I am a Data Scientist with a Master of Science in Data Science from the University of Texas at Arlington and a Bachelor of Engineering in Computer Engineering from Mumbai University.
With over 5 years of experience in the IT industry, I have honed my skills in data analysis, machine learning, natural language processing, and cybersecurity.

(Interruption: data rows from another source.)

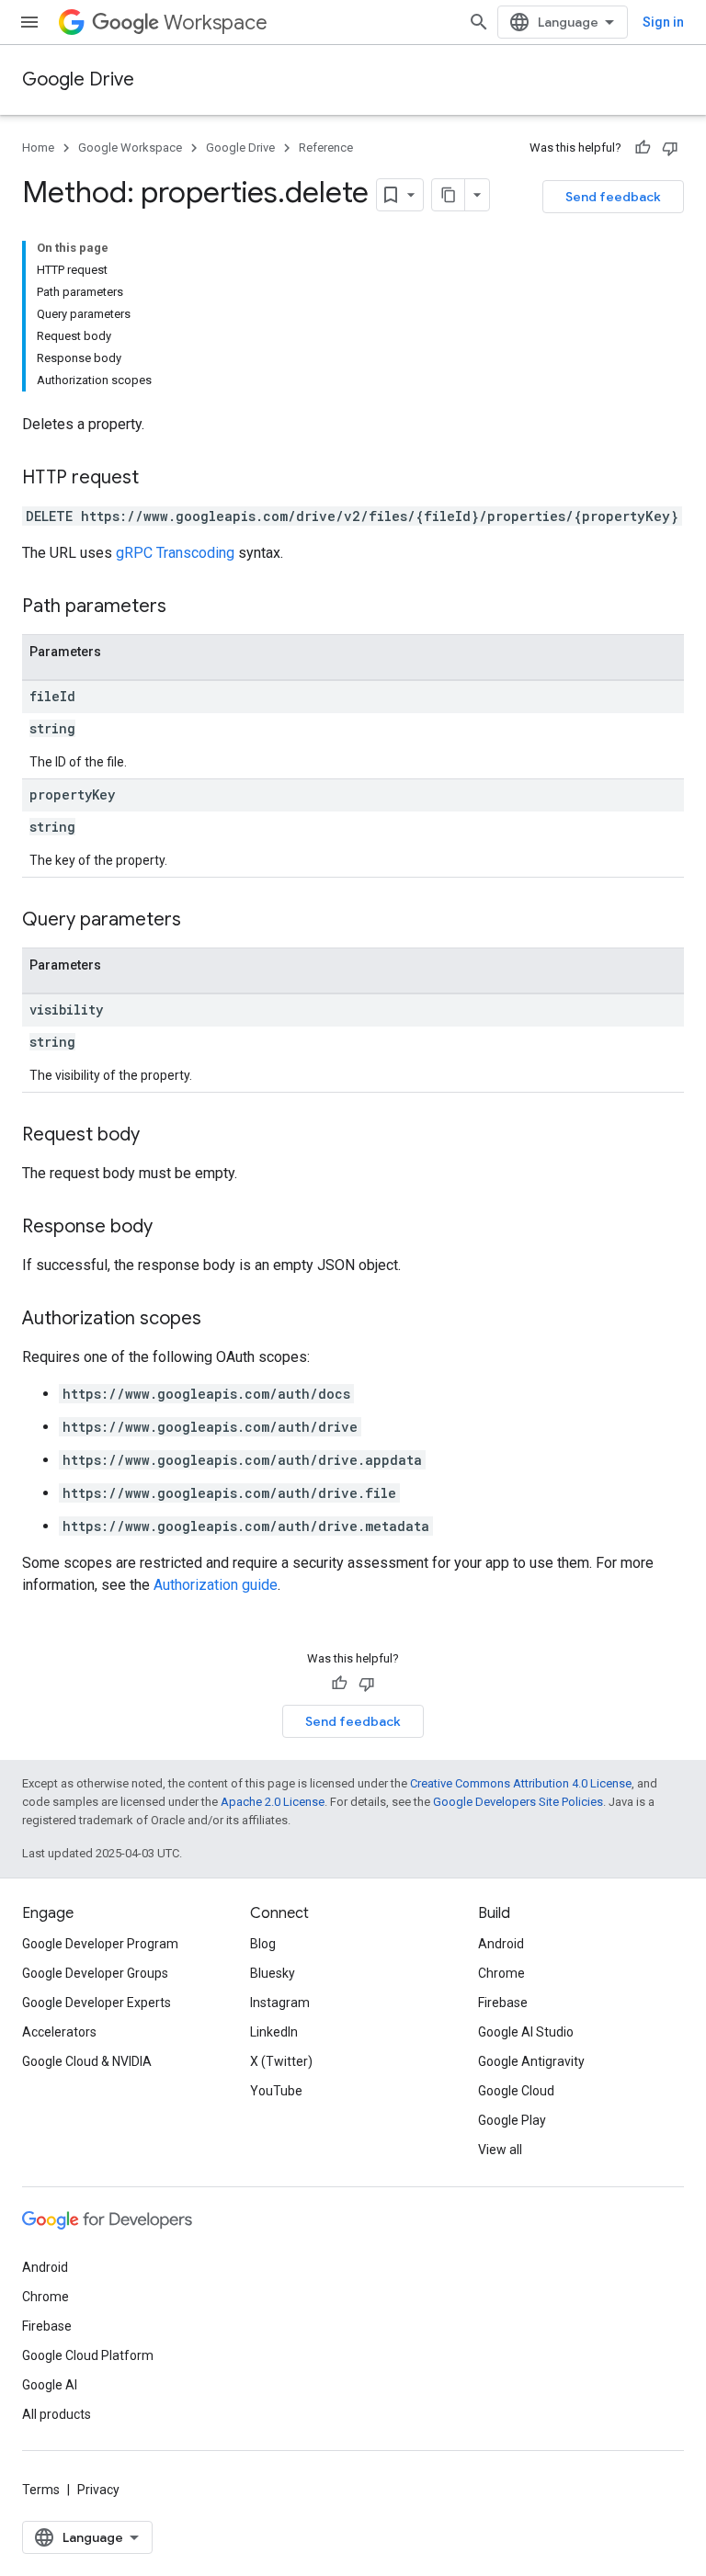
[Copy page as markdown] (448, 194)
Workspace (216, 22)
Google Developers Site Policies (518, 1802)
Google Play (512, 2120)
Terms (41, 2489)
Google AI (49, 2384)
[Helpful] (642, 148)
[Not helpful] (670, 148)
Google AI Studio (526, 2032)
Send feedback (613, 196)
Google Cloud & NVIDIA (87, 2061)
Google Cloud (516, 2090)
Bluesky (272, 1973)
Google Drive (78, 79)
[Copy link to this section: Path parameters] (184, 607)
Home (38, 147)
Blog (263, 1943)
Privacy (98, 2489)
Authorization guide (216, 1585)
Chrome (501, 1973)
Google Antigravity (531, 2061)
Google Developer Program (100, 1943)
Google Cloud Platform (88, 2355)
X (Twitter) (281, 2061)
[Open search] (479, 22)
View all (500, 2149)
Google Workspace (130, 147)
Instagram (280, 2002)
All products (56, 2414)
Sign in (663, 22)
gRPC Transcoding (175, 553)
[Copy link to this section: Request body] (158, 1136)
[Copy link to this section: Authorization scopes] (219, 1320)
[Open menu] (29, 22)
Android (501, 1943)
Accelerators (59, 2032)
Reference (326, 147)
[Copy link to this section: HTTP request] (157, 479)
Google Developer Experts (96, 2002)
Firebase (503, 2002)
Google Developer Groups (95, 1973)
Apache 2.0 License (273, 1802)
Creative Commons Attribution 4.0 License (521, 1783)
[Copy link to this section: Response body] (171, 1228)
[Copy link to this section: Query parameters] (199, 921)
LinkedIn (274, 2032)
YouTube (276, 2090)
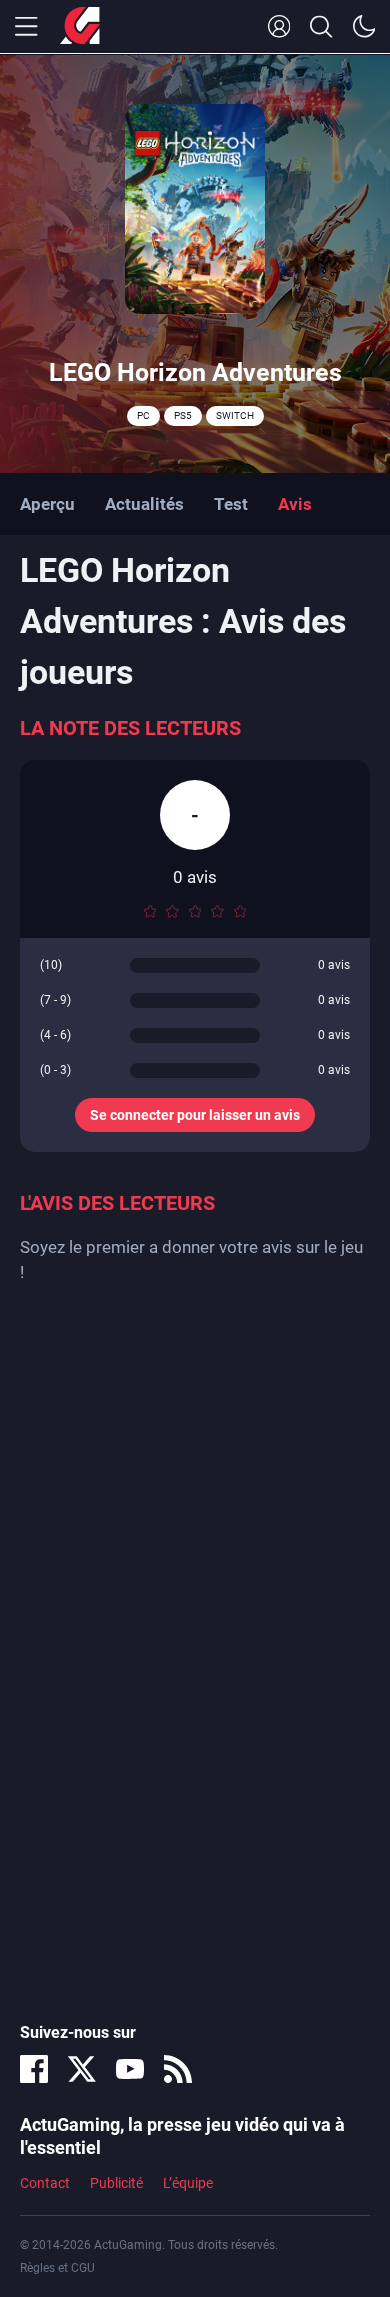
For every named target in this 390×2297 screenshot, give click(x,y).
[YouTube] (130, 2069)
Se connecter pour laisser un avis (195, 1115)
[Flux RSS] (178, 2069)
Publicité (116, 2183)
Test (231, 504)
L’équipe (188, 2183)
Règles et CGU (57, 2268)
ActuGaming (80, 27)
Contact (45, 2183)
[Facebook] (34, 2069)
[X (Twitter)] (82, 2069)
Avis (295, 504)
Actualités (144, 504)
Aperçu (47, 504)
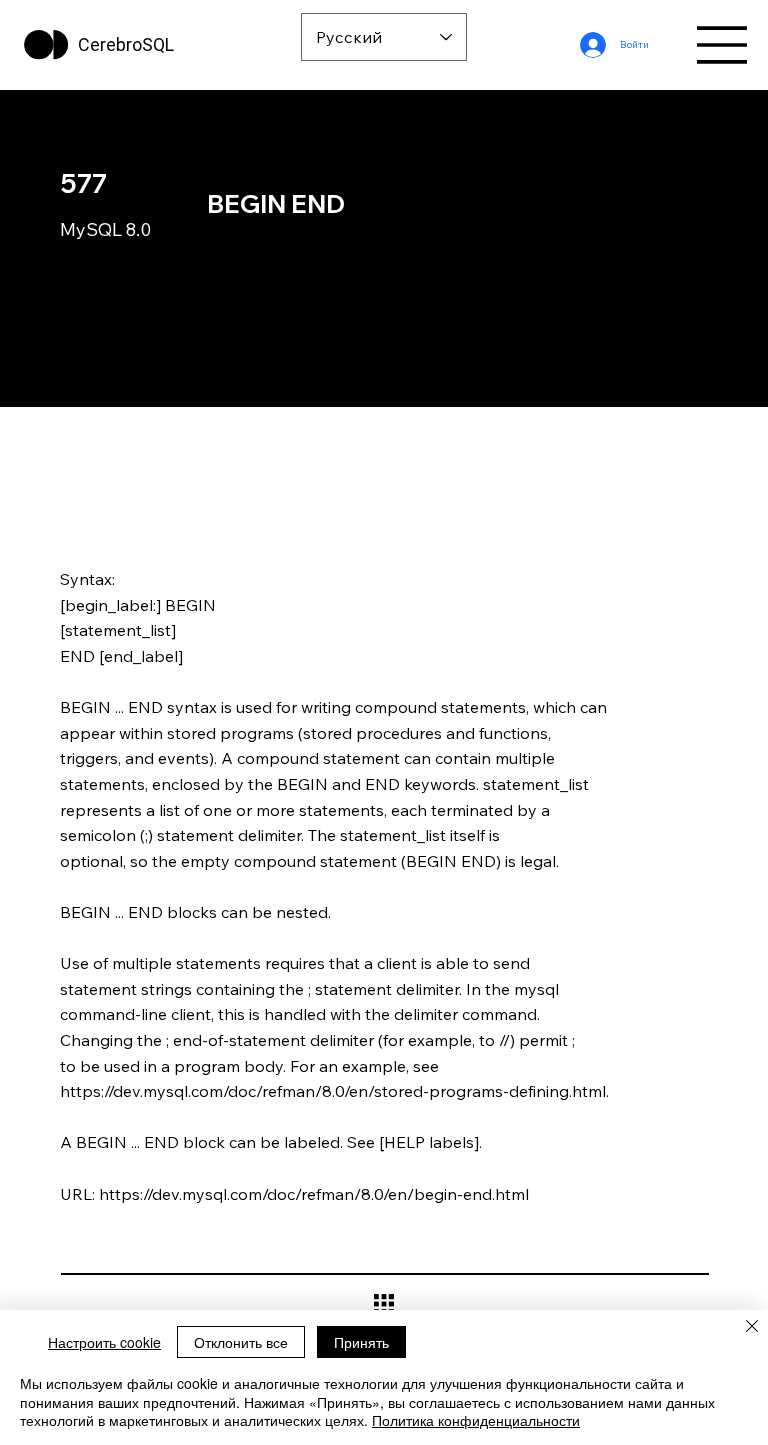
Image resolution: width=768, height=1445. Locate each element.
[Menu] (723, 45)
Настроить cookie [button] (104, 1342)
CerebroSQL (126, 44)
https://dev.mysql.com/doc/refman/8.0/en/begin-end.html (314, 1194)
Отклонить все (241, 1342)
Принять (361, 1342)
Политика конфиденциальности (476, 1420)
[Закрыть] (752, 1327)
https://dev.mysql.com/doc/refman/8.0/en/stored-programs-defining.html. (334, 1091)
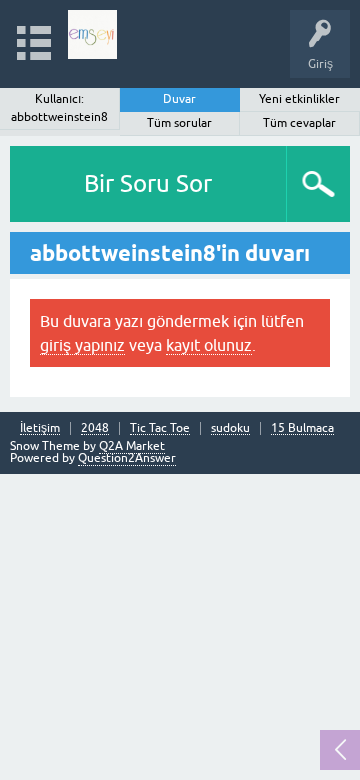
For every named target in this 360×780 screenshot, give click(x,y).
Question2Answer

I have a proven track record of leading and executing complex projects across various domains, including healthcare, finance, and cyber security.
My technical expertise spans a wide range of tools and technologies, including Python, R, Java, SQL, TensorFlow, Hadoop, Tableau, Power BI, and cloud platforms like AWS, Azure, and GCP. I am passionate about leveraging data to drive decision-making and innovation.
My strong analytical skills, coupled with my ability to work effectively in team settings or independently, enable me to deliver impactful solutions to complex problems.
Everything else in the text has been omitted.